— EXERCISE DIRECTIONS —
Look through the entries below and extract exactly the lines from the one containing "The height and width of the screenshot is (135, 309)." through the one containing "The width and height of the screenshot is (400, 278).", ends included.

-- SUPPLIED MATERIAL follows --

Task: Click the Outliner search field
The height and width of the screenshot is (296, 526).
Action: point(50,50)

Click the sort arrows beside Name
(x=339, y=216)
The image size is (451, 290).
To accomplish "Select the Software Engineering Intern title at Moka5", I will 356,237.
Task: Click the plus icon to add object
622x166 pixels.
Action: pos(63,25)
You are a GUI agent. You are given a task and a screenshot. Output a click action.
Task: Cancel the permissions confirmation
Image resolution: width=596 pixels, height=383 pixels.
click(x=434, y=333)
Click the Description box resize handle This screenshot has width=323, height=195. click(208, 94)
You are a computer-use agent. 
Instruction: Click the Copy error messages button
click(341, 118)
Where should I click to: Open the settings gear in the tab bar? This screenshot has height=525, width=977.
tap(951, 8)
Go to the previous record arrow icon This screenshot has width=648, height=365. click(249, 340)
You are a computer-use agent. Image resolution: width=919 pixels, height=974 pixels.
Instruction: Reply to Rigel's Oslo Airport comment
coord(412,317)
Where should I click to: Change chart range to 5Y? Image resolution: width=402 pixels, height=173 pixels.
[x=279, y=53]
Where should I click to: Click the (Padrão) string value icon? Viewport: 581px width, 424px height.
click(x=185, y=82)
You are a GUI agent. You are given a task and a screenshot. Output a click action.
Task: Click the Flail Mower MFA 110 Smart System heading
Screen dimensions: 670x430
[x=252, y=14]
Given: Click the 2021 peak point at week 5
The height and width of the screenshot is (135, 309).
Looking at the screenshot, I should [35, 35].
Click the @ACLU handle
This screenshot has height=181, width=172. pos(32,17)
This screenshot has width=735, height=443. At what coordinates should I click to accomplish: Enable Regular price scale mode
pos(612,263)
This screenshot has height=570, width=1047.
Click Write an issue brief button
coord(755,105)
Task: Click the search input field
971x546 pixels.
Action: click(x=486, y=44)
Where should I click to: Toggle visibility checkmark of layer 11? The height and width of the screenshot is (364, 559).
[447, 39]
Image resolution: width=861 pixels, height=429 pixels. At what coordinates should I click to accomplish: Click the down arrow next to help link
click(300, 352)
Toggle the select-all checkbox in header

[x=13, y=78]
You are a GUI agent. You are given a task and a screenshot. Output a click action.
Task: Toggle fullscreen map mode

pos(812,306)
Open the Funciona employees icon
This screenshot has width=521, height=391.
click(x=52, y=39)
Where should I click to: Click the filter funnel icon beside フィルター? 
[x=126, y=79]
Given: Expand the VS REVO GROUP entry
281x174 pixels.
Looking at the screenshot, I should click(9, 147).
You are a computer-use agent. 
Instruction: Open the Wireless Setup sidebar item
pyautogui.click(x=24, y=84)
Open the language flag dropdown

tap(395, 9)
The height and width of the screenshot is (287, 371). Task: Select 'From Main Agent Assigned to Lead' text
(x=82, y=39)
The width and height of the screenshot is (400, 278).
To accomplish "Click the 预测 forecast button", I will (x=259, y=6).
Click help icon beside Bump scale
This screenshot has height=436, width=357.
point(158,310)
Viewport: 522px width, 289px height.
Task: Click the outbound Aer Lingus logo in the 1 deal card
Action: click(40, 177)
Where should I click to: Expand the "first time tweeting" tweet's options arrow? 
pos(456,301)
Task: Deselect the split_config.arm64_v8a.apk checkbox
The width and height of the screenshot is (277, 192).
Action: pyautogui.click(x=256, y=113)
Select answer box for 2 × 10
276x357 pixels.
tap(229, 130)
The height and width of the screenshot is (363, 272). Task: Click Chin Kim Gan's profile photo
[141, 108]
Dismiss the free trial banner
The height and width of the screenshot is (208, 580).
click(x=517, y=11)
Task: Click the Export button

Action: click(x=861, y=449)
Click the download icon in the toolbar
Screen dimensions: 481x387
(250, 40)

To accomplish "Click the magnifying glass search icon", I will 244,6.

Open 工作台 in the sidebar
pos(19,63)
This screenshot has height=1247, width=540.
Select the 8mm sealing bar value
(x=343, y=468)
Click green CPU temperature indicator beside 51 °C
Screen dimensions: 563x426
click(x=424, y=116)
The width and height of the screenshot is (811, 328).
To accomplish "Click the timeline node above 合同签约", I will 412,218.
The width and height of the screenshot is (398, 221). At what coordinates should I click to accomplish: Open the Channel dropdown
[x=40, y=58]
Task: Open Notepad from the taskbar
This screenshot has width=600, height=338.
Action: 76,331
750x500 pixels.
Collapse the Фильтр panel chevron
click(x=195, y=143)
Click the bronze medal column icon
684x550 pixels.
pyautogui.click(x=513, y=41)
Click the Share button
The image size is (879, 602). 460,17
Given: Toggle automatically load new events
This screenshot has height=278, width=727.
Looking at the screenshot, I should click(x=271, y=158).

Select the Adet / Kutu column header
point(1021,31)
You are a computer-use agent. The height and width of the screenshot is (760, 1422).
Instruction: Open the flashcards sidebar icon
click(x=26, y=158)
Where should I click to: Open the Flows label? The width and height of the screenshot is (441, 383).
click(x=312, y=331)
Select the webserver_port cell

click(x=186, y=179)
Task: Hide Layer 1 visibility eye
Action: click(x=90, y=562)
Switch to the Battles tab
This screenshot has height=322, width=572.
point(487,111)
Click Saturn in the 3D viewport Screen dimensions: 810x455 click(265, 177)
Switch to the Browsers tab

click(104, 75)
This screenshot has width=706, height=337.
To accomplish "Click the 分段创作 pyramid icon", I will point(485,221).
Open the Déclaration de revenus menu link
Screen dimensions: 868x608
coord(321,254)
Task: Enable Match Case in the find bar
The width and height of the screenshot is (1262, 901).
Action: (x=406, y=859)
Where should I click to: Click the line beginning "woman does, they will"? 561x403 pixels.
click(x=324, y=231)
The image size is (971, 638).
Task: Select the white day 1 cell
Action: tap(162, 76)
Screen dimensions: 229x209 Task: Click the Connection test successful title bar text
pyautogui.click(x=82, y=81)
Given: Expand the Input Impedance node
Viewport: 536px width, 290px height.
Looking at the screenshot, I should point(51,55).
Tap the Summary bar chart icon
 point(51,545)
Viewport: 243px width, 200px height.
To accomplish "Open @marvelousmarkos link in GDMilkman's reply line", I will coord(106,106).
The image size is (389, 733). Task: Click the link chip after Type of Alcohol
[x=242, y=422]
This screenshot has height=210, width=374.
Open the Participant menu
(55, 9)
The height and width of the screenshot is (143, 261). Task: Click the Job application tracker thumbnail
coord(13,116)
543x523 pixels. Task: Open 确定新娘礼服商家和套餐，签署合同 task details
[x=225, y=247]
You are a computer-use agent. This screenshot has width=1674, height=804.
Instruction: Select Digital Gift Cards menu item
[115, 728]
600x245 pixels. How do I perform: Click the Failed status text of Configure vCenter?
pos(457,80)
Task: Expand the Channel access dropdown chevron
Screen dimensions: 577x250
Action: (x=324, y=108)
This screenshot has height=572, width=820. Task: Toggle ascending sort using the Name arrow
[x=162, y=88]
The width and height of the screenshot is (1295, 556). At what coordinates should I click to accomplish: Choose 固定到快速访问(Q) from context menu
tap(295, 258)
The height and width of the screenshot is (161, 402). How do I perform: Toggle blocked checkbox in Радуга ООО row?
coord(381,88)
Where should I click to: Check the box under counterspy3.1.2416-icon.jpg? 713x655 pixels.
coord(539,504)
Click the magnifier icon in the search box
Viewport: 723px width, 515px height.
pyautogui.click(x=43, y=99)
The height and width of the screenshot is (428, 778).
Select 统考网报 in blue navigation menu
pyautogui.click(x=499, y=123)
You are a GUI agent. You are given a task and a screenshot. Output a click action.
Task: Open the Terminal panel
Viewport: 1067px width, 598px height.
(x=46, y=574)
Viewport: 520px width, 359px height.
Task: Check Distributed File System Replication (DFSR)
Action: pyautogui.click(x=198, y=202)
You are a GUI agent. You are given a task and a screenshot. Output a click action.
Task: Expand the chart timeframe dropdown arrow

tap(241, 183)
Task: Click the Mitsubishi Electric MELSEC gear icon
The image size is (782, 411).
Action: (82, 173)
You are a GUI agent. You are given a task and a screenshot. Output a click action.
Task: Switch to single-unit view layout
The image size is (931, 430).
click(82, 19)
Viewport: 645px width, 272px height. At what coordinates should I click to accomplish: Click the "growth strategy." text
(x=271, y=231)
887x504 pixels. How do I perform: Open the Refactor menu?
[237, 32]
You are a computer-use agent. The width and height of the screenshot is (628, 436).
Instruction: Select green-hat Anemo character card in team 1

-- SUPPLIED MATERIAL concluded --

— TASK ANSWER —
The height and width of the screenshot is (135, 309).
Looking at the screenshot, I should [35, 35].
Click the @ACLU handle
This screenshot has height=181, width=172. pos(32,17)
This screenshot has width=735, height=443. At what coordinates should I click to accomplish: Enable Regular price scale mode
pos(612,263)
This screenshot has height=570, width=1047.
Click Write an issue brief button
coord(755,105)
Task: Click the search input field
971x546 pixels.
Action: click(x=486, y=44)
Where should I click to: Toggle visibility checkmark of layer 11? The height and width of the screenshot is (364, 559).
[447, 39]
Image resolution: width=861 pixels, height=429 pixels. At what coordinates should I click to accomplish: Click the down arrow next to help link
click(300, 352)
Toggle the select-all checkbox in header

[x=13, y=78]
You are a GUI agent. You are given a task and a screenshot. Output a click action.
Task: Toggle fullscreen map mode

pos(812,306)
Open the Funciona employees icon
This screenshot has width=521, height=391.
click(x=52, y=39)
Where should I click to: Click the filter funnel icon beside フィルター? 
[x=126, y=79]
Given: Expand the VS REVO GROUP entry
281x174 pixels.
Looking at the screenshot, I should click(9, 147).
You are a computer-use agent. 
Instruction: Open the Wireless Setup sidebar item
pyautogui.click(x=24, y=84)
Open the language flag dropdown

tap(395, 9)
The height and width of the screenshot is (287, 371). Task: Select 'From Main Agent Assigned to Lead' text
(x=82, y=39)
The width and height of the screenshot is (400, 278).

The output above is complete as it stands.